Work instructions => Go through the listing and return every line with "handle" in it.

Given data =>
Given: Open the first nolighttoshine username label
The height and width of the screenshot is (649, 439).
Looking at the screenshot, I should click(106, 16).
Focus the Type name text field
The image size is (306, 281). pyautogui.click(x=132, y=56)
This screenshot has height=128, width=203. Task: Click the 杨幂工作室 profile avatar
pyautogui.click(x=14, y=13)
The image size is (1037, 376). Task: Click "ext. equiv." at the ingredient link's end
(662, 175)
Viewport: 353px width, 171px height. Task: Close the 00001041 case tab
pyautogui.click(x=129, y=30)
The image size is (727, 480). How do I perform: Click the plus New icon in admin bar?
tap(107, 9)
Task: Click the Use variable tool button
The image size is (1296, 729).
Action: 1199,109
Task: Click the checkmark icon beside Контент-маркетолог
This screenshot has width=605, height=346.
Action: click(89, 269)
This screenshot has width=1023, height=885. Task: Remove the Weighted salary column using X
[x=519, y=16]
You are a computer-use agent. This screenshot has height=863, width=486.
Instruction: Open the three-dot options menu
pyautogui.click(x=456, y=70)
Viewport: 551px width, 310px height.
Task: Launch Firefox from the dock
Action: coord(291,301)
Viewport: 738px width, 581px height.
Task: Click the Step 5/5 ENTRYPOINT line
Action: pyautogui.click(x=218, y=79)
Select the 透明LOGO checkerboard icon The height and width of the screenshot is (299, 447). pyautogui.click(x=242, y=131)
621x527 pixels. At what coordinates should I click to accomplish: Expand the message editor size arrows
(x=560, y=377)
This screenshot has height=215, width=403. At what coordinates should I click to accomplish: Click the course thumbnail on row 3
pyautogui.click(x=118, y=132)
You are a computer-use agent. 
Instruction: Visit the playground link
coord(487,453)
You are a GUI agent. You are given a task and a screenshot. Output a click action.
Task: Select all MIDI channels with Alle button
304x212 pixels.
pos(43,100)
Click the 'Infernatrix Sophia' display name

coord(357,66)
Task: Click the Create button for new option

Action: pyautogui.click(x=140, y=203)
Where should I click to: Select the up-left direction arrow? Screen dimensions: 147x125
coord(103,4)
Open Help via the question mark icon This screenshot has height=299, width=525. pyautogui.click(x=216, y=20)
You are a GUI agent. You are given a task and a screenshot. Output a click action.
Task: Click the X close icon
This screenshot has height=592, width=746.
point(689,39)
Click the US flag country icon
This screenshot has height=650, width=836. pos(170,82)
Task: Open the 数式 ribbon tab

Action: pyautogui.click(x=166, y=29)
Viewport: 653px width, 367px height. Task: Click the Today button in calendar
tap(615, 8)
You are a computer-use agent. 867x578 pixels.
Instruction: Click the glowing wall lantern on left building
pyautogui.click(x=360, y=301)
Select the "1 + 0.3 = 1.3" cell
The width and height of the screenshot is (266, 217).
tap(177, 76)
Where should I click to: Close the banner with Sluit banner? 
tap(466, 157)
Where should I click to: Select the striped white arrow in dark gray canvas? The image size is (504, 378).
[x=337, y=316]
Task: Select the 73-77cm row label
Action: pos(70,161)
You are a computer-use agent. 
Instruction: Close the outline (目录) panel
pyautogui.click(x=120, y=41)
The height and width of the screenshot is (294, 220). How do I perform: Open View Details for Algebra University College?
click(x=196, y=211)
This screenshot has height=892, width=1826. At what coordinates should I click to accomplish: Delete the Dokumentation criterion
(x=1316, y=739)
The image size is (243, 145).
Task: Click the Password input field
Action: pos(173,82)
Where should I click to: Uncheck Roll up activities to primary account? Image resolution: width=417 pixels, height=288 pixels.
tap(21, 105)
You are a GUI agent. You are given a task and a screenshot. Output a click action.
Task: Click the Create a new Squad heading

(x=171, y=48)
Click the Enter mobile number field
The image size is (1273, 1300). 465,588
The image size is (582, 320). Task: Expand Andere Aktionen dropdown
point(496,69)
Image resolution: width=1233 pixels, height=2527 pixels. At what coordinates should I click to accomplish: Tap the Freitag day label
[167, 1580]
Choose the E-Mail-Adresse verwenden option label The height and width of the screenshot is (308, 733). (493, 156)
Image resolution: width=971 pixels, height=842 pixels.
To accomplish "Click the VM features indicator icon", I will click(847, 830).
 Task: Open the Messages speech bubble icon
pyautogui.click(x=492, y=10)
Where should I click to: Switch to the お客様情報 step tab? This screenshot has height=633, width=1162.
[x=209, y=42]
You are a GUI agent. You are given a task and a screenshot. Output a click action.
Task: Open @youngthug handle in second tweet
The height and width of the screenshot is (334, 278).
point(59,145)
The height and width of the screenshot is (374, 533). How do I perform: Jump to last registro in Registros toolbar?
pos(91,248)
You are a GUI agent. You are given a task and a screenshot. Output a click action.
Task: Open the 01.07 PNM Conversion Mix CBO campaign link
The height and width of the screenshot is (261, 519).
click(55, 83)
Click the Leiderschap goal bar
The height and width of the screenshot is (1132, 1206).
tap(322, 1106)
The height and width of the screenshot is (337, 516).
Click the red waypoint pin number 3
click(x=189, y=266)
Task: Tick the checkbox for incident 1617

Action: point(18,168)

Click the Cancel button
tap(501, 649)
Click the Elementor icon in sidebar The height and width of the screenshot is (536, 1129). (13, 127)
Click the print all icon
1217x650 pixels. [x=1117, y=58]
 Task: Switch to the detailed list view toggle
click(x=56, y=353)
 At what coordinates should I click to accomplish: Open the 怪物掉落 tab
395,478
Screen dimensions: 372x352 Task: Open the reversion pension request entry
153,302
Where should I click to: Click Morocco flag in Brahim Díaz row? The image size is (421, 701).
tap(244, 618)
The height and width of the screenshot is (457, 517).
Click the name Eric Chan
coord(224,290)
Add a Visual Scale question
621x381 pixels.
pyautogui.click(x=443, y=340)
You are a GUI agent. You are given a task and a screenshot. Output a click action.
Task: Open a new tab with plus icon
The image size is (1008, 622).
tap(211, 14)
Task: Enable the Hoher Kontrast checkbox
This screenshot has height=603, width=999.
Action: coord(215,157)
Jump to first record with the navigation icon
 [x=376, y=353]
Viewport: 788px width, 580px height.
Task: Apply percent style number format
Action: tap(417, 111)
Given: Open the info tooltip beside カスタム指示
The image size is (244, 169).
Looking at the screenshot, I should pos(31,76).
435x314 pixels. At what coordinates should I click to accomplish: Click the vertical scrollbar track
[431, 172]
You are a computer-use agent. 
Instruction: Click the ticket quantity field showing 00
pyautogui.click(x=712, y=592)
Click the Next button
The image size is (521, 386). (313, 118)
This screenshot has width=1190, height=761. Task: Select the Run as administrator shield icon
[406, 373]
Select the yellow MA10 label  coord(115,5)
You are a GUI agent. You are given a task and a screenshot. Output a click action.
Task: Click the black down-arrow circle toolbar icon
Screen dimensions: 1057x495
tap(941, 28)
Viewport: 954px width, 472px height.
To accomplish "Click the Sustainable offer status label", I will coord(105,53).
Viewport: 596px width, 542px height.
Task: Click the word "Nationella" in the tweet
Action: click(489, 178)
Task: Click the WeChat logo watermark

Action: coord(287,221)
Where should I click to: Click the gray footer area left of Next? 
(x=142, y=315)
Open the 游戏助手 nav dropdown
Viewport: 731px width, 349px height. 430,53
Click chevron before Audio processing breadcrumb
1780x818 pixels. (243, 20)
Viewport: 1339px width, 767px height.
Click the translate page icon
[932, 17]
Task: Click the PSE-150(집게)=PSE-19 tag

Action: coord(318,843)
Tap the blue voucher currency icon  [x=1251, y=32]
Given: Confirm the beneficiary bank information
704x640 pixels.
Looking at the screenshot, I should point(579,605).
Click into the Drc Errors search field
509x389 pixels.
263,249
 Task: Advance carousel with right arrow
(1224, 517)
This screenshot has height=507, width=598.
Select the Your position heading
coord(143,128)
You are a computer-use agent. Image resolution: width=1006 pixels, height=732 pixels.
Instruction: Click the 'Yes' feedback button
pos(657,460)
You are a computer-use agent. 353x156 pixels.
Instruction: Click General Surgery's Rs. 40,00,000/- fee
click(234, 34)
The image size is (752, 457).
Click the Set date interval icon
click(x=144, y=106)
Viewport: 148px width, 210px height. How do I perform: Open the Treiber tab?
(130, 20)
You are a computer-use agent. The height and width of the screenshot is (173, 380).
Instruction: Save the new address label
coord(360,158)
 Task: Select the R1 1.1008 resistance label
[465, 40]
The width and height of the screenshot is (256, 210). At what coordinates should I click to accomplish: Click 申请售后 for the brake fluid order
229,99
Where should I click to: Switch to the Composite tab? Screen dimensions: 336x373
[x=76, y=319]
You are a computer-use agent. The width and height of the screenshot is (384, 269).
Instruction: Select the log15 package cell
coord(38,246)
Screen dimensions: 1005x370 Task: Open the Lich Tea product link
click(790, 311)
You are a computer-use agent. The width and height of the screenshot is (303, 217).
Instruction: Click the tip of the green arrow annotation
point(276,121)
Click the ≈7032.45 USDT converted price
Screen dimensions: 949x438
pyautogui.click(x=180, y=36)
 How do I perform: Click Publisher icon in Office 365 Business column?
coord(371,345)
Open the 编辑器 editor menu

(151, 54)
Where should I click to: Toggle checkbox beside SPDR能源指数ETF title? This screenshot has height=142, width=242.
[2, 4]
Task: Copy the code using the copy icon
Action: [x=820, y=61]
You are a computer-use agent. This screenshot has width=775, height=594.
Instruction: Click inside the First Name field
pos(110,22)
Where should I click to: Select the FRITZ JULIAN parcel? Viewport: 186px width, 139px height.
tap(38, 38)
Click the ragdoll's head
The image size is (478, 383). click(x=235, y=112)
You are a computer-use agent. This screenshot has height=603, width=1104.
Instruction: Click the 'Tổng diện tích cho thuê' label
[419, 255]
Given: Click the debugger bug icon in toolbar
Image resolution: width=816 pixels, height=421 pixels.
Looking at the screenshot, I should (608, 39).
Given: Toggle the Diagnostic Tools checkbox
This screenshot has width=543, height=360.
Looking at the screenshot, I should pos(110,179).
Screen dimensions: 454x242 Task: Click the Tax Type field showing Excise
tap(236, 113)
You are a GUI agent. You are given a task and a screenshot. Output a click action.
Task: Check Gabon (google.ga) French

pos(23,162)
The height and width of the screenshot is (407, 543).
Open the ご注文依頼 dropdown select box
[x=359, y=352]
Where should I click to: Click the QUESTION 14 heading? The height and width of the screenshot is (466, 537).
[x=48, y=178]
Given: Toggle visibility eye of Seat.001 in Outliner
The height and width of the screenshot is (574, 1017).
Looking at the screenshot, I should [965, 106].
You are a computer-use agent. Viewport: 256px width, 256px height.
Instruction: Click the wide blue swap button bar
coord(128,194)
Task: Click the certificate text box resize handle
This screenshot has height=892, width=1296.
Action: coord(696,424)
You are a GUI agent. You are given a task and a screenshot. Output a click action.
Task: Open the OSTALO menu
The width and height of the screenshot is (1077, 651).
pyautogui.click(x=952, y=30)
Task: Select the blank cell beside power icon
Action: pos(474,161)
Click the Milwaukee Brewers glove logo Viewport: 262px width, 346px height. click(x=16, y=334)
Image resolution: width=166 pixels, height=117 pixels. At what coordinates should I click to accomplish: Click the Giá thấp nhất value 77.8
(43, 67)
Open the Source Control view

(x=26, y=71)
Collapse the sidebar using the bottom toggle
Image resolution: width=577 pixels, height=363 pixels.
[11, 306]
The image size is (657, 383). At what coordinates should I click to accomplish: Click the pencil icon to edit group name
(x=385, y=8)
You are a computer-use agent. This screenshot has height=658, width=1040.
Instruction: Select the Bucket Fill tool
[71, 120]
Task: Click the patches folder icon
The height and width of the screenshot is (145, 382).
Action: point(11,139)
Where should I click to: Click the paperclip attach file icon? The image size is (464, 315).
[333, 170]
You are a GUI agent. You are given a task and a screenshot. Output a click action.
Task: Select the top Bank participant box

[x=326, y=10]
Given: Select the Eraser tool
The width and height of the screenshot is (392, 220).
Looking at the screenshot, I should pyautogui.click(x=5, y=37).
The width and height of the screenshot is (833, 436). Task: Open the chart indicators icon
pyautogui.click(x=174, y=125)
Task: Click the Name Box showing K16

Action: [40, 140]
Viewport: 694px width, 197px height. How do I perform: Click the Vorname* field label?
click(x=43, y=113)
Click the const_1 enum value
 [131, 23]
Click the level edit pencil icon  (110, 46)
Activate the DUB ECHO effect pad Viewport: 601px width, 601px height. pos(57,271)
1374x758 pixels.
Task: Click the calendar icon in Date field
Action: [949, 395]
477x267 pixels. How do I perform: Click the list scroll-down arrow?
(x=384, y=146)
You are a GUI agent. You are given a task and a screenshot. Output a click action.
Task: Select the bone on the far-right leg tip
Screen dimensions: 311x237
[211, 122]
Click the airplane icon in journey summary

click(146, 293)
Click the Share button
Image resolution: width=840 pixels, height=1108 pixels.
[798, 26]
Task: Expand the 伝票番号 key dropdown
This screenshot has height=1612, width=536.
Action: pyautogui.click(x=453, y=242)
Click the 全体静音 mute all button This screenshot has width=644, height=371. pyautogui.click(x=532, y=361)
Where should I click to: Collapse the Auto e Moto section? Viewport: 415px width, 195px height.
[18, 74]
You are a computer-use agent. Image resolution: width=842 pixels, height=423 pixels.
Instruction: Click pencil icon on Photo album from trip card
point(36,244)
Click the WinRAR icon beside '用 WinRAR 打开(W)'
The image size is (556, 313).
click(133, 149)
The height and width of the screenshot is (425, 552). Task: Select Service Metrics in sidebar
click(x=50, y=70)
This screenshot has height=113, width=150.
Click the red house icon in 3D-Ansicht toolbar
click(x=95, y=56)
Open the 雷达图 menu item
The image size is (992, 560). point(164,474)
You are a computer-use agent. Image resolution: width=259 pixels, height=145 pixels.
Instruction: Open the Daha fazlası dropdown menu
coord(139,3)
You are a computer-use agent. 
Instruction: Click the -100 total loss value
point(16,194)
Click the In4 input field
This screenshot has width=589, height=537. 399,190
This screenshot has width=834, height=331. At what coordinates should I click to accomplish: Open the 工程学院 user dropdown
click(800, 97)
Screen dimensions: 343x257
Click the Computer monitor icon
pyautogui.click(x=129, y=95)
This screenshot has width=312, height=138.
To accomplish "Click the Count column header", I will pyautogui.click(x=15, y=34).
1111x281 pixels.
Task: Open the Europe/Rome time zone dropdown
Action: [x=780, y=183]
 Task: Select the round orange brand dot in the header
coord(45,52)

Result =>
Task: Open @youngthug handle in second tweet
Task: Click the certificate text box resize handle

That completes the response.